Klaus jerked his mind away from it. Again.

It was hopeless. He stared for one more moment at the piano keys, at the ordered row of blacks and whites, before he removed his fingers from them and turned away. He sat still for a moment: breathing, trying to think.

He could talk to Dorian again.

To what purpose?

Klaus sat for another moment: thinking, trying to breathe.

He didn't care. Whatever had changed between himself and Dorian remained changed.

He rose from the piano stool and walked through to his study, to lift the handset of the telephone there. Eroica would be at his residence near London.

He punched the number from memory.

# # #

Dorian rang off only when the silence after Klaus's curt farewell and the click that followed had stretched into half a minute. The subdued conversation had hardly taken three minutes altogether, but his heart still raced. Klaus wanted to see him again.

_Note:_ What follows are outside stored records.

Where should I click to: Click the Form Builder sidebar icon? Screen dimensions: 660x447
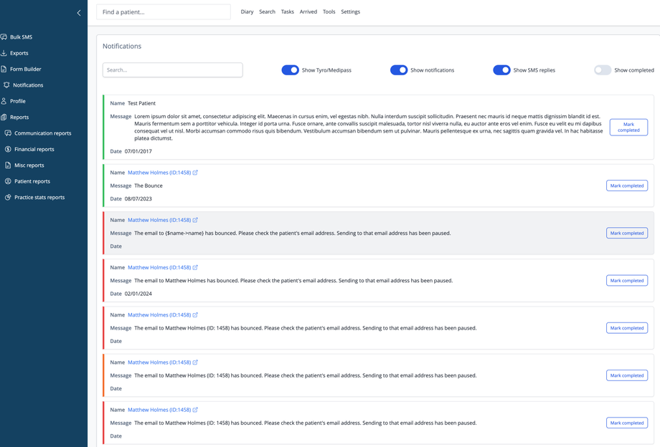4,69
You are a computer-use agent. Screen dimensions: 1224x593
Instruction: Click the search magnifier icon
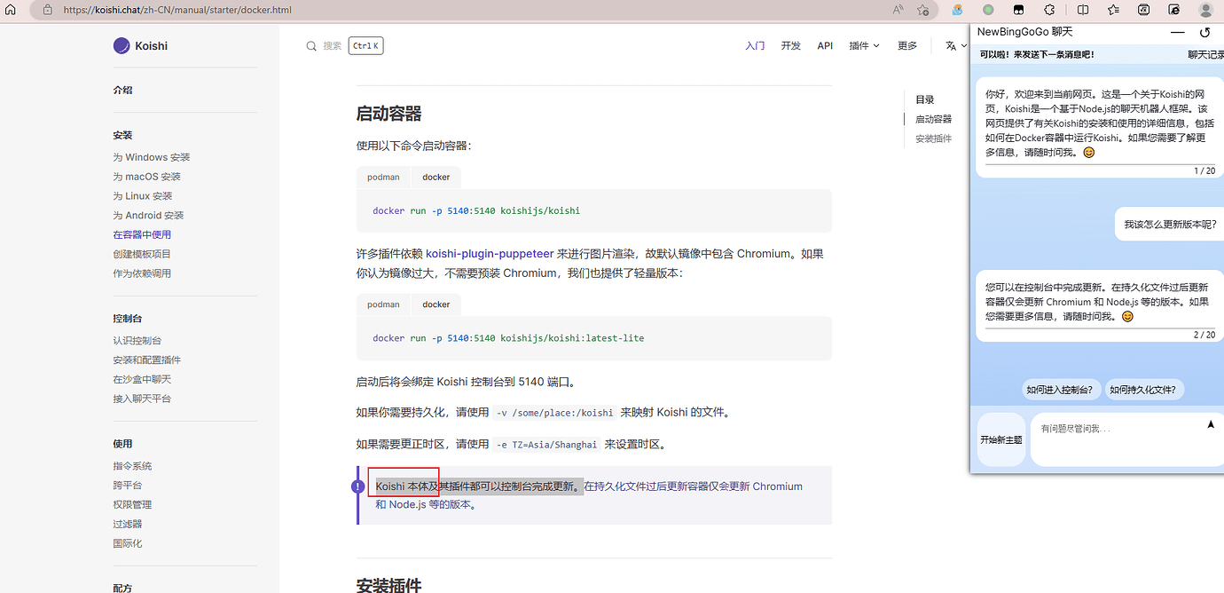coord(311,46)
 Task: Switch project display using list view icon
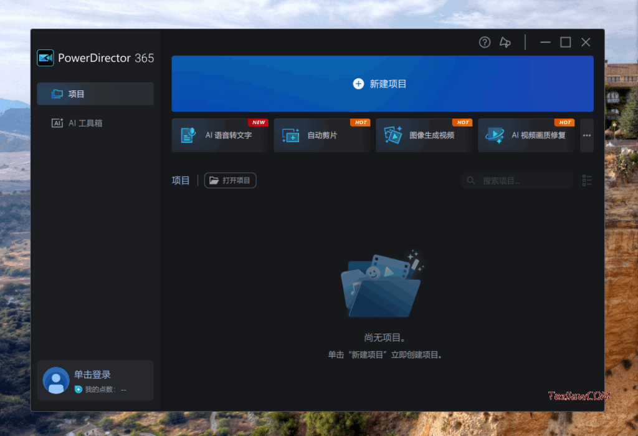(x=586, y=180)
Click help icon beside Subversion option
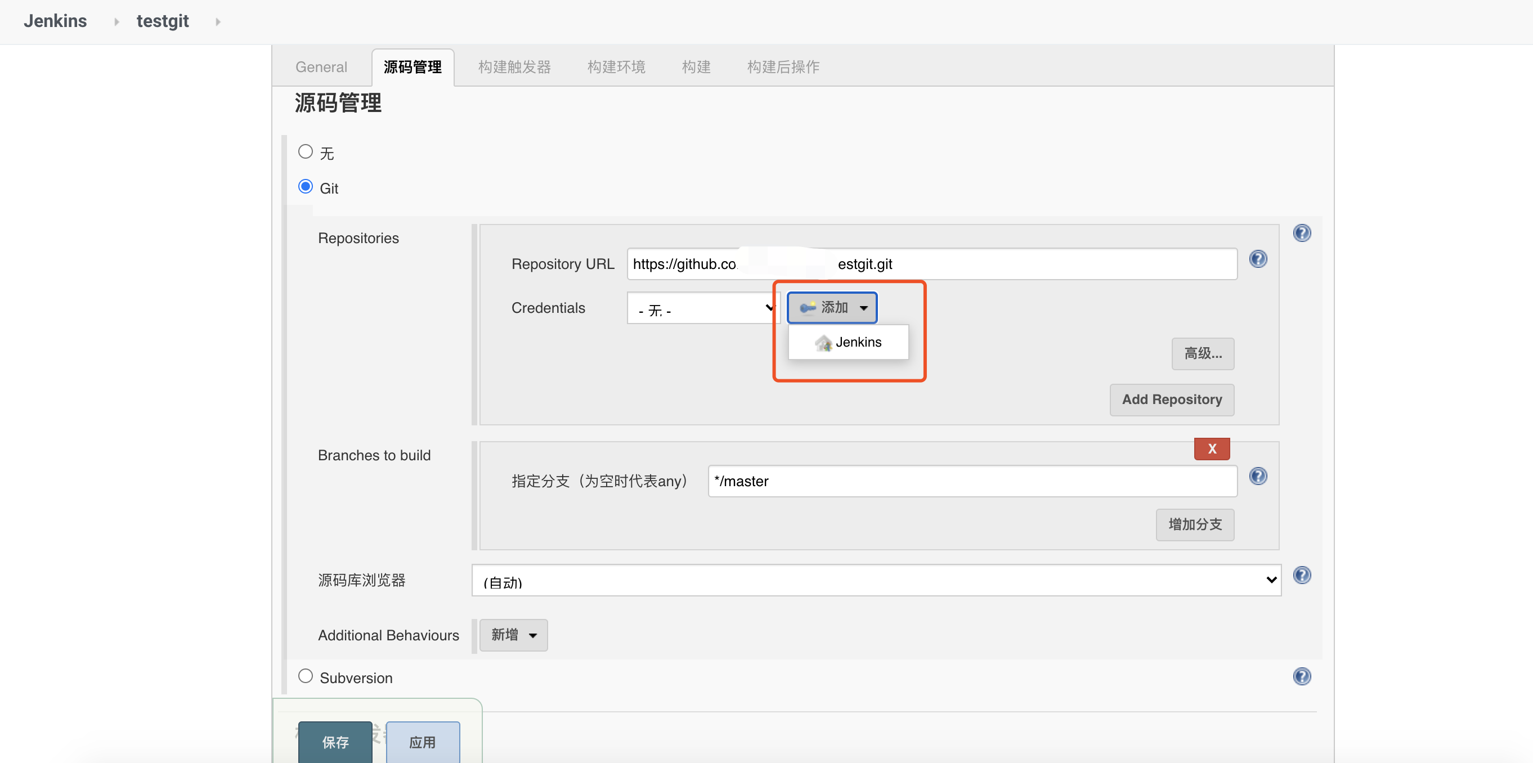Image resolution: width=1533 pixels, height=763 pixels. [1302, 676]
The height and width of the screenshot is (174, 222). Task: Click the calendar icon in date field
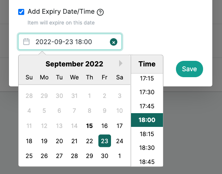point(26,42)
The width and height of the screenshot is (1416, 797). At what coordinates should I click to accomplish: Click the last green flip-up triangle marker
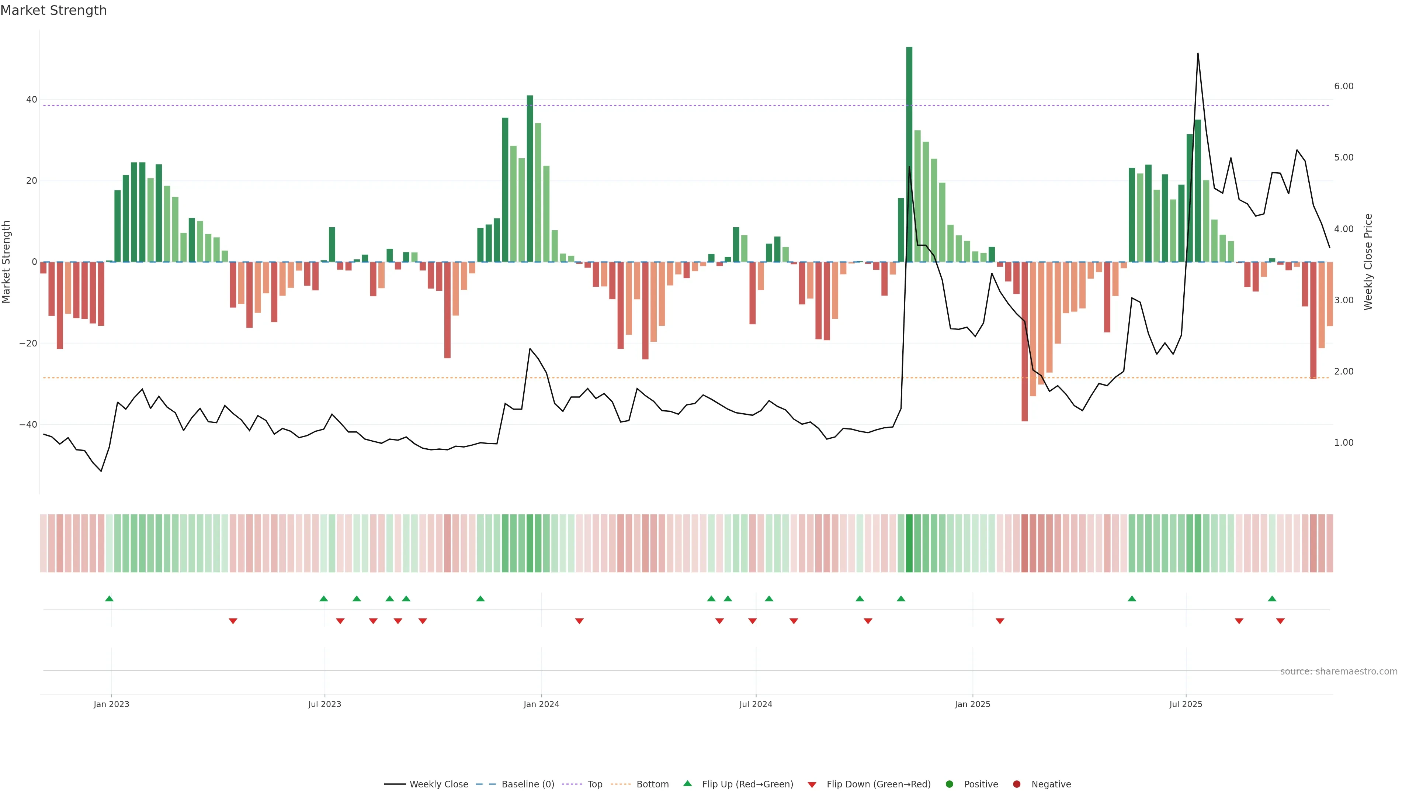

He wandered back onto the terrace, pulled the scarf off his hair, and shook his curls back before turning his face up to the star-strewn summer sky. Klaus wanted him; Klaus hadn't been able to forget.

His guitar still lay on the bench where he'd left it. He seized it and picked out the sweetest melody in Weill's wry music, and sang his hopes to the night: "We won't have a written agreement... No flowers, no altar, no forms..." He picked out another line, and went on: "Even the dish that we eat from won't last -- So throw it away, fling it high! We'll love for a while or we won't love... No matter the where or the why."

Dorian smiled shakily. Klaus could never give him a guarantee, but he would come back again and again, to love for a while. It wouldn't matter where or why.